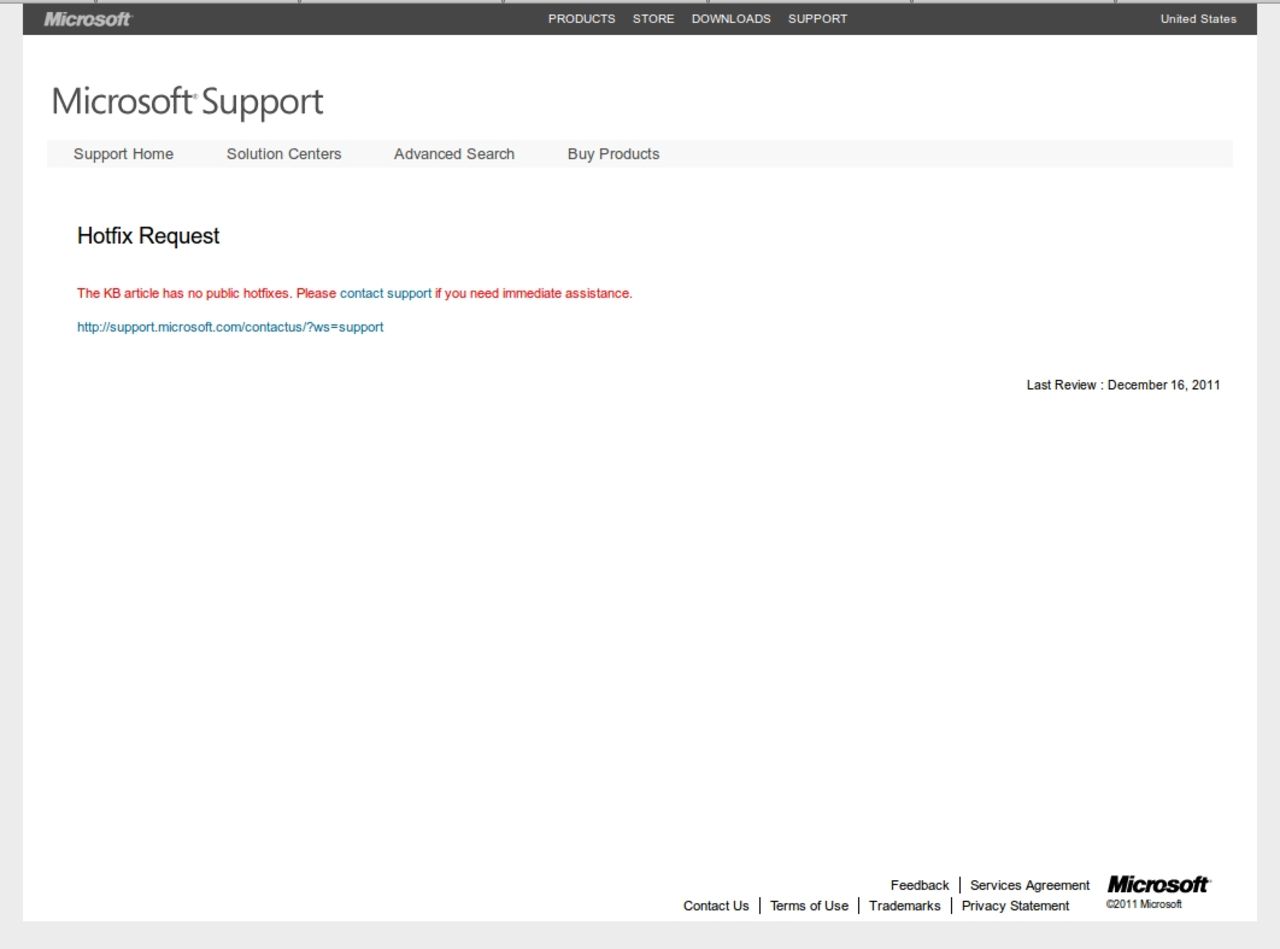Read the Privacy Statement

[x=1016, y=905]
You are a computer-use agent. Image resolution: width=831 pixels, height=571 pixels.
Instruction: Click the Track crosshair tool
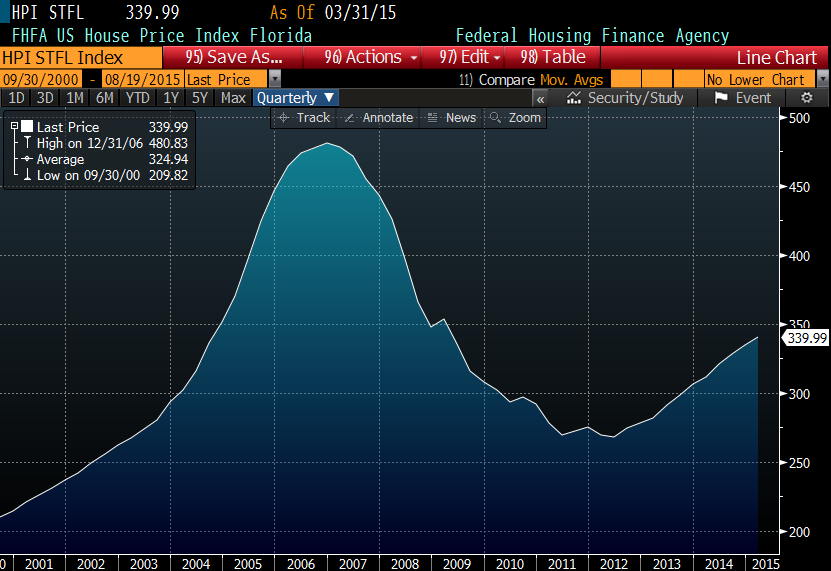click(x=304, y=118)
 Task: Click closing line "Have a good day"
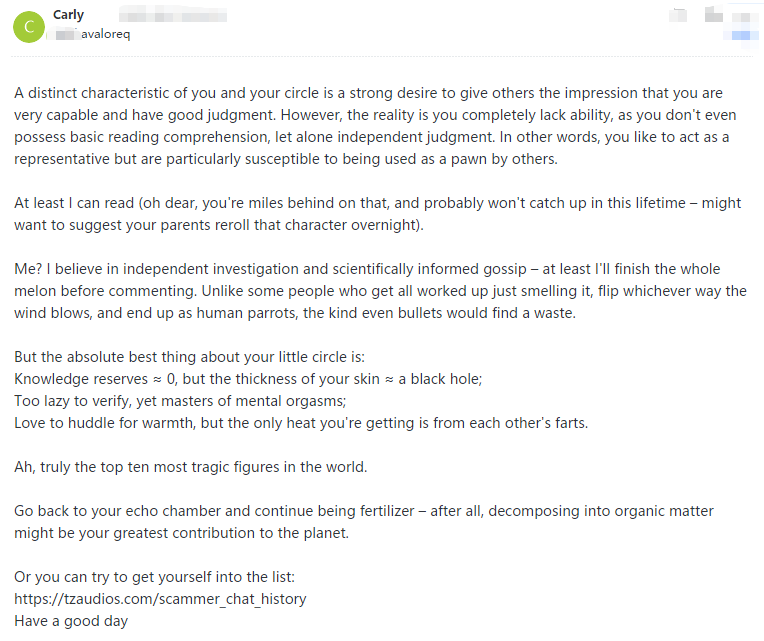(x=71, y=621)
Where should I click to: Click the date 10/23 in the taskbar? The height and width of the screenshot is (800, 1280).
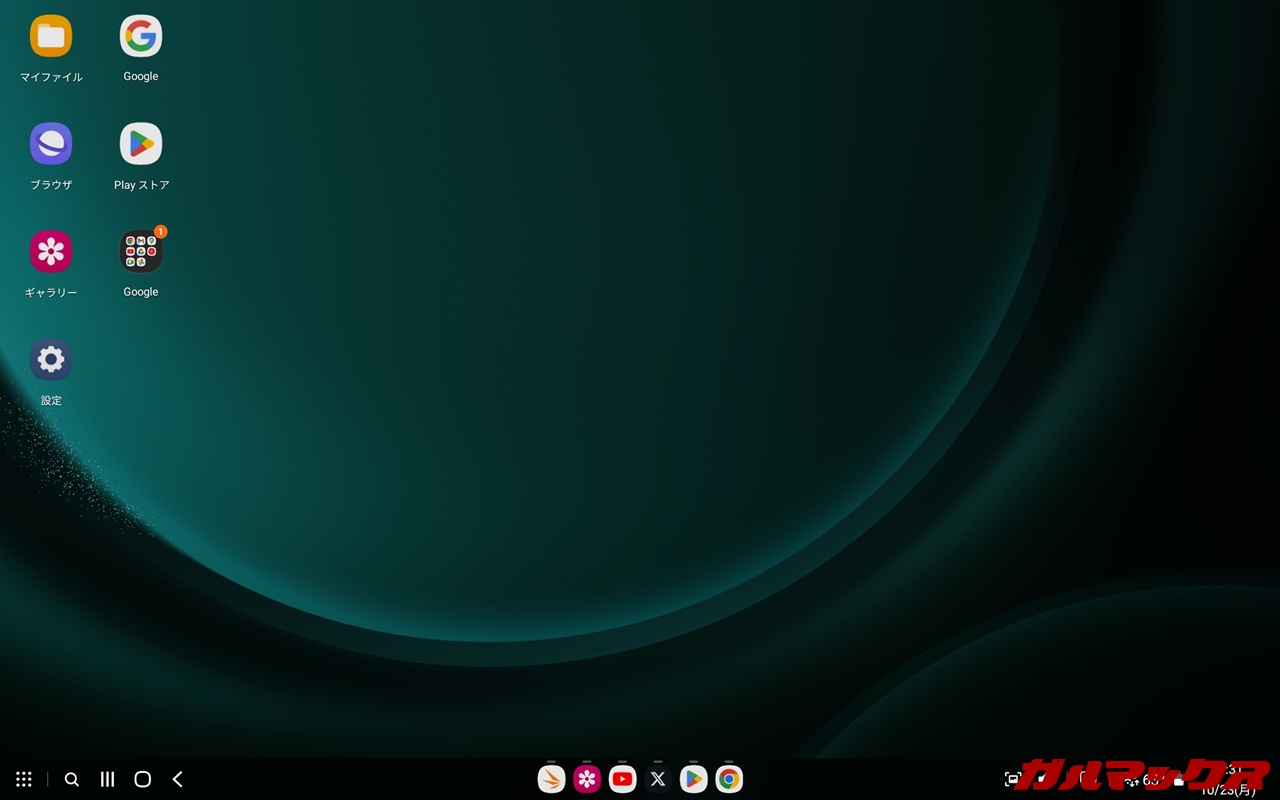(1228, 790)
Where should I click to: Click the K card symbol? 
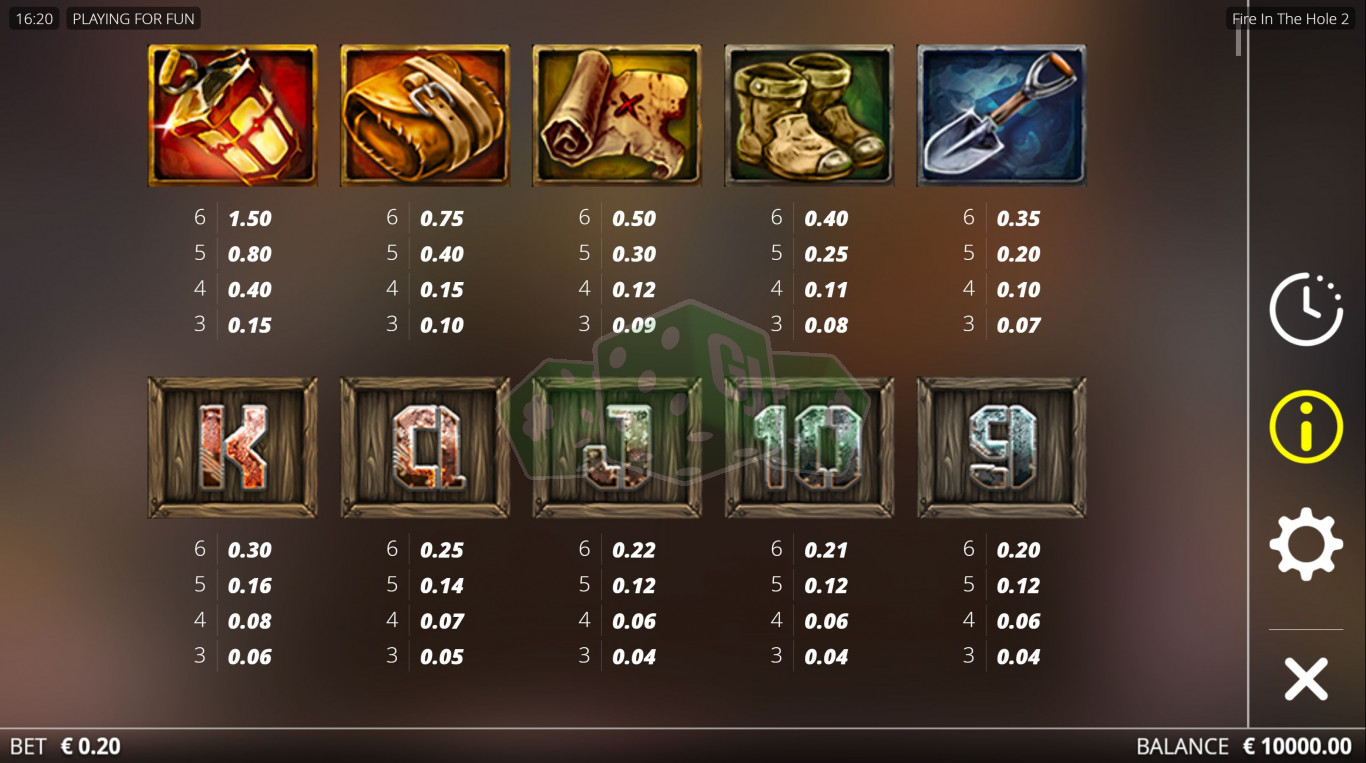pyautogui.click(x=233, y=447)

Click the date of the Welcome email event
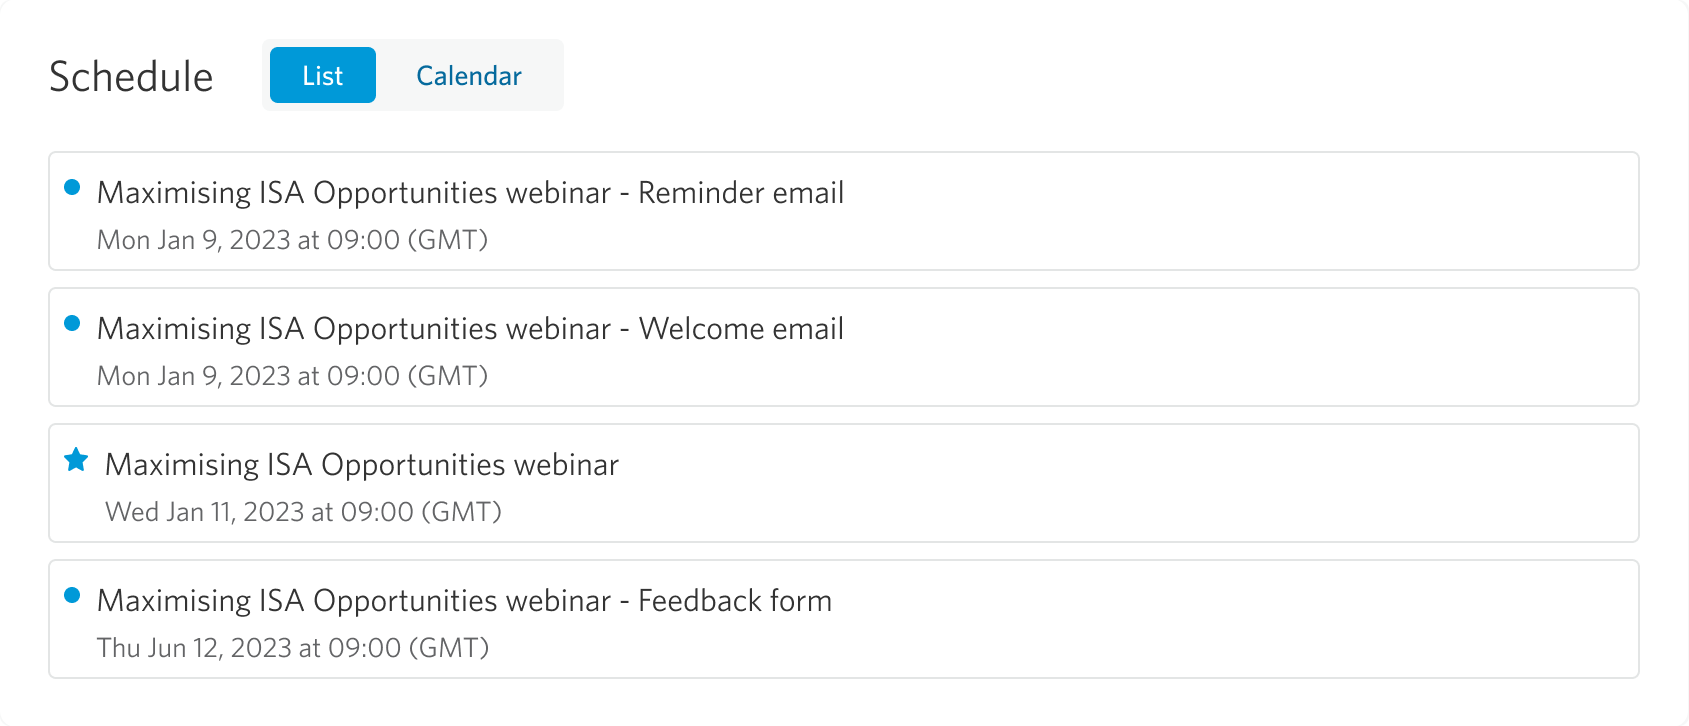(x=292, y=375)
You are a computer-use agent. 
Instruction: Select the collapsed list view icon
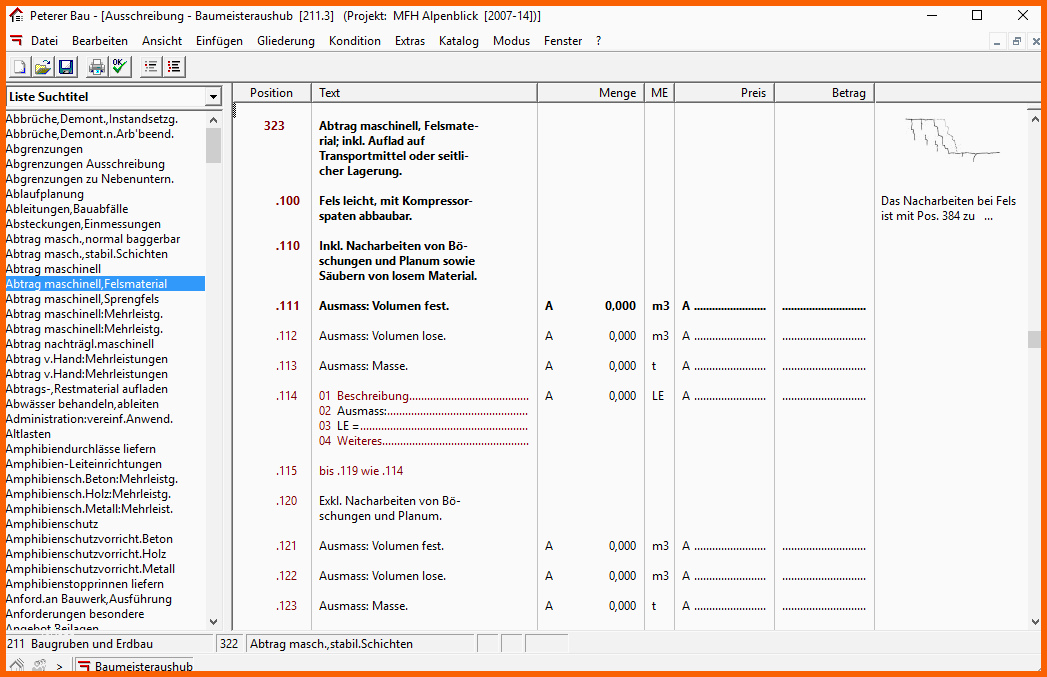coord(151,67)
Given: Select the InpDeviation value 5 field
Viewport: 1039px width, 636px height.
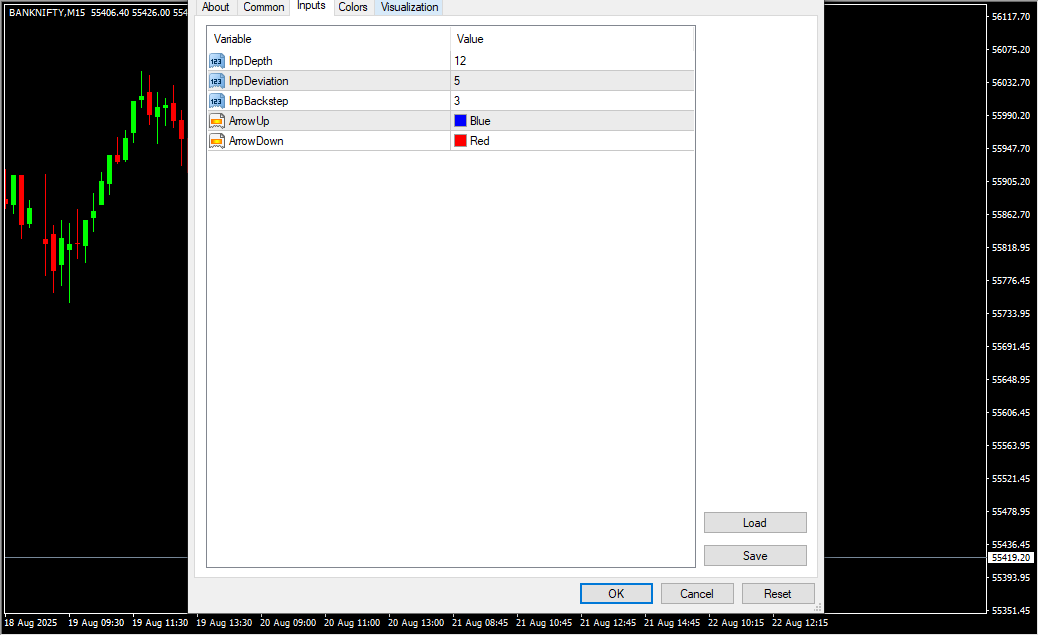Looking at the screenshot, I should (x=570, y=81).
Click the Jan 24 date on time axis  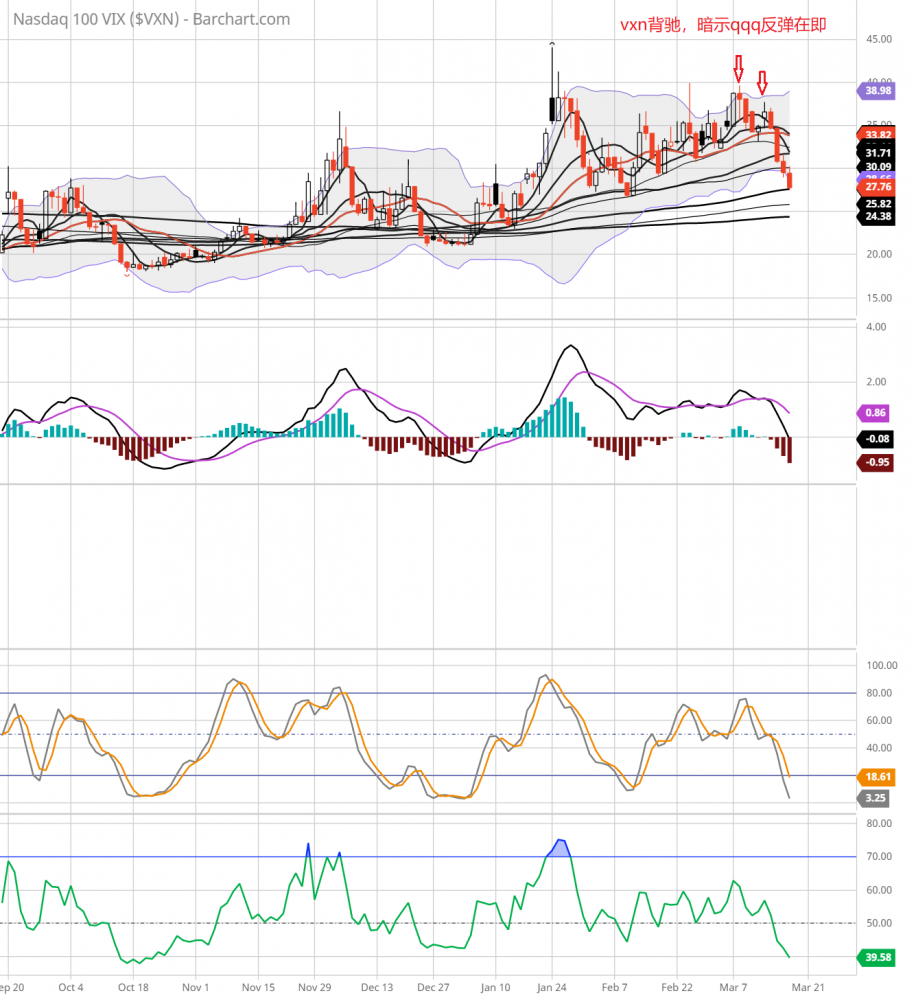pos(553,985)
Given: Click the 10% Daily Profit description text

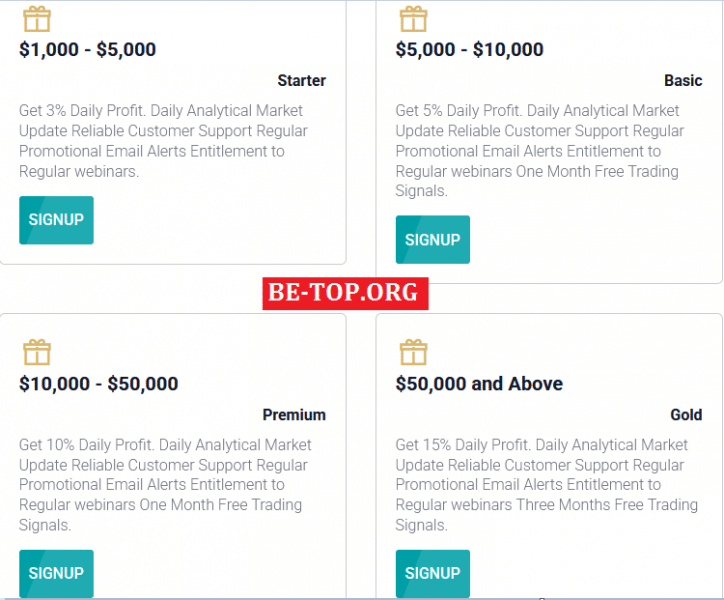Looking at the screenshot, I should 165,485.
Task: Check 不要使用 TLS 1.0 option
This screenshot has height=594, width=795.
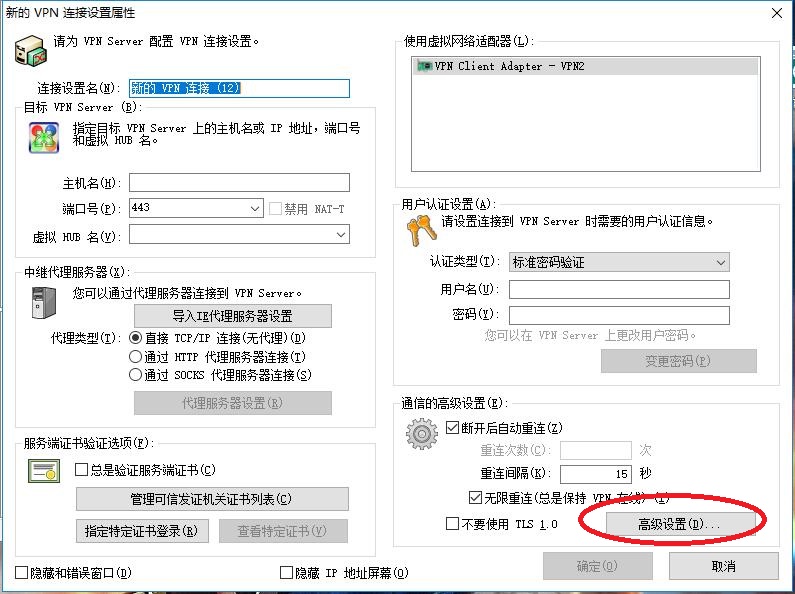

────────────────────

Requirement:
Which lines in the data hold the string "agent"? Copy each of them.

Response box:
You are a computer-use agent. Image resolution: width=831 pixels, height=571 pixels.
You are a computer-use agent. 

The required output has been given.